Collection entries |
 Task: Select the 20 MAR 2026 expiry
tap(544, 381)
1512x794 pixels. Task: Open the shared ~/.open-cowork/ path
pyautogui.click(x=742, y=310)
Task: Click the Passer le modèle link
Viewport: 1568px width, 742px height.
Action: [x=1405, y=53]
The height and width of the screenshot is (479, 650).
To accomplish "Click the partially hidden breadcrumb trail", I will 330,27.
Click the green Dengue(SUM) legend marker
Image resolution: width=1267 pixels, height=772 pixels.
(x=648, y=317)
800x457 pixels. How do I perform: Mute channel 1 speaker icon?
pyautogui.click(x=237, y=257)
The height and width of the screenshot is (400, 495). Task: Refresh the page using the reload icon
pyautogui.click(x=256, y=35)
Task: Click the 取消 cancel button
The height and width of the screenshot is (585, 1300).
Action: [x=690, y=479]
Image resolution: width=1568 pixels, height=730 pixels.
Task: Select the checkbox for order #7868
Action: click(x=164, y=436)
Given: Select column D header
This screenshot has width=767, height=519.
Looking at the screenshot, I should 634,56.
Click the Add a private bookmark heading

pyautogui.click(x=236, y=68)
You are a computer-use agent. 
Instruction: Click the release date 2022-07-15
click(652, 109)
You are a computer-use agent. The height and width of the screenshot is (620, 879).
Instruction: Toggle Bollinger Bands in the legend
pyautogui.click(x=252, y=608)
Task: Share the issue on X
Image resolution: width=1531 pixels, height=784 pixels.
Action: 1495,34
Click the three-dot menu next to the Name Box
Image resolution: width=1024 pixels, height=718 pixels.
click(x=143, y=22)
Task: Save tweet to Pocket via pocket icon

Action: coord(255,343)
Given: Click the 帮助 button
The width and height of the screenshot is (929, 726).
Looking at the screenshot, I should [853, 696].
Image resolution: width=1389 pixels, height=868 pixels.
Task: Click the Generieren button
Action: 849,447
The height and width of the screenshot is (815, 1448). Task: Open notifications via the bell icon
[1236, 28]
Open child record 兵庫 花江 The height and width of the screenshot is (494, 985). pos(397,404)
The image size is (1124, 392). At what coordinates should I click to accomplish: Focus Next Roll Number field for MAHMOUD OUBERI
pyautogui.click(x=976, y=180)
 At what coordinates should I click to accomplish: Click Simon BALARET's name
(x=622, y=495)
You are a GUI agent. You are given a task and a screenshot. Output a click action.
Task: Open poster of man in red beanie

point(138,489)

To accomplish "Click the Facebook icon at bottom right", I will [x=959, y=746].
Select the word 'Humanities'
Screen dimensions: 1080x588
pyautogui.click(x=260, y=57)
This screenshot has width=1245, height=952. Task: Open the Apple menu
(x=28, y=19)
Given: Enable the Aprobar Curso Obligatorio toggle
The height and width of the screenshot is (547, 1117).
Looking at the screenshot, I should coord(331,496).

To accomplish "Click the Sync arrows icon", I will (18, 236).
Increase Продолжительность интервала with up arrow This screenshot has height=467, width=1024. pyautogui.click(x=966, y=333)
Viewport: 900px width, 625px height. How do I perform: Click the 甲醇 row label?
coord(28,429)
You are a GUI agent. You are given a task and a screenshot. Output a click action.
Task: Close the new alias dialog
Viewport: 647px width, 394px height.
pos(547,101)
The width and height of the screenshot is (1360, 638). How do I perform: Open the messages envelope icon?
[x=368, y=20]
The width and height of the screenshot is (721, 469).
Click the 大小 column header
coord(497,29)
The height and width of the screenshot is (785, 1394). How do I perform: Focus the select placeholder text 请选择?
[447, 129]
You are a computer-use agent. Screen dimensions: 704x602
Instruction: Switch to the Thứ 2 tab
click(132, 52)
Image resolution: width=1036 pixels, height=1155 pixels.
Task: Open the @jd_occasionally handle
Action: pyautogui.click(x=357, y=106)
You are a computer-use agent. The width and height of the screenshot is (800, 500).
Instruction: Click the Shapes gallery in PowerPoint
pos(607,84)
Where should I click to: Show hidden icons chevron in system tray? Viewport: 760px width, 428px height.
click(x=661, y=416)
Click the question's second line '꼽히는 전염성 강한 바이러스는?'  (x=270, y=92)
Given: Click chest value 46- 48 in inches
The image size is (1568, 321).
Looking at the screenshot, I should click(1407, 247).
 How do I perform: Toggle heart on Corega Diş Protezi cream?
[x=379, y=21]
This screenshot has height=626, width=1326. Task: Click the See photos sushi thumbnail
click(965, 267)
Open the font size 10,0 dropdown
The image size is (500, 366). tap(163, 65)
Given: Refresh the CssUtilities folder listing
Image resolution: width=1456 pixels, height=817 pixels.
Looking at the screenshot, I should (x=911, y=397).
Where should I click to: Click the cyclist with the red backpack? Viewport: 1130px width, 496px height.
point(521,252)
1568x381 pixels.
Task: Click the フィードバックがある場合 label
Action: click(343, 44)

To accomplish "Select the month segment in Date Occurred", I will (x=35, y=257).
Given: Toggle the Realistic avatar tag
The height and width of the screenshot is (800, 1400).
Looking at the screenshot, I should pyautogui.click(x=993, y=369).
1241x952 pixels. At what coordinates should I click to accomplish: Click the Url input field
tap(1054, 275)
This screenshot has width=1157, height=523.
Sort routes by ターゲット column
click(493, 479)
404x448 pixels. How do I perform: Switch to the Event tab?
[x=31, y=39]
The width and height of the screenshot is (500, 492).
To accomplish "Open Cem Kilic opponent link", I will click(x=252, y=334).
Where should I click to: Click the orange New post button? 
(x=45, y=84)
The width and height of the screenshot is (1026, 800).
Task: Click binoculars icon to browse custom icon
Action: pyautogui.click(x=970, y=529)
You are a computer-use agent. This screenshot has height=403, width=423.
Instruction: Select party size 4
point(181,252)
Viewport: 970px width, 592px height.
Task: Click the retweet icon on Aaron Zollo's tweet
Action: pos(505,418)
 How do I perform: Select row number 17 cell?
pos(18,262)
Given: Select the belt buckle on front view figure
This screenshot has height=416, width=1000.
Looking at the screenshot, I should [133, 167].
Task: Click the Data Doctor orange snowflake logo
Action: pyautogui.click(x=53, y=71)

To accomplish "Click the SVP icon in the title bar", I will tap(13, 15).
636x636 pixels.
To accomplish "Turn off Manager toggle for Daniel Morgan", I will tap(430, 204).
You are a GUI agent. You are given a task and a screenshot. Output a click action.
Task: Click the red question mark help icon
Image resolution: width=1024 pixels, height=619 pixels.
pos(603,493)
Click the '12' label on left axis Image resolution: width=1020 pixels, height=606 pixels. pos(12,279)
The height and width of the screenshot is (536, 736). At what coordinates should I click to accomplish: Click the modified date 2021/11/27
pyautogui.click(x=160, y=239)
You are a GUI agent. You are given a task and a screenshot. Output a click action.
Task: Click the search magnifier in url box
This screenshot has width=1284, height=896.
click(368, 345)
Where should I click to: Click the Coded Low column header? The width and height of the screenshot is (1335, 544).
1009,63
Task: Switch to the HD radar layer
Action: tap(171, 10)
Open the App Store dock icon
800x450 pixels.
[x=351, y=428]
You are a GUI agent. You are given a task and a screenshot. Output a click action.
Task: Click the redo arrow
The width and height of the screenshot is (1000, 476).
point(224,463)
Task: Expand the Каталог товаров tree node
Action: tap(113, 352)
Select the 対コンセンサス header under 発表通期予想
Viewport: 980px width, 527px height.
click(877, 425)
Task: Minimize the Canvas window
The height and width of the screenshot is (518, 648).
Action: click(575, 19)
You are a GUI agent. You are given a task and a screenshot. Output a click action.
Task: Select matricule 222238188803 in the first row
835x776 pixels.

Your instructions | Scan the entries above for the string "link", and copy every line where it turns up.

Output for this exercise |
Task: Click the Passer le modèle link
To accomplish "Open Cem Kilic opponent link", I will click(x=252, y=334).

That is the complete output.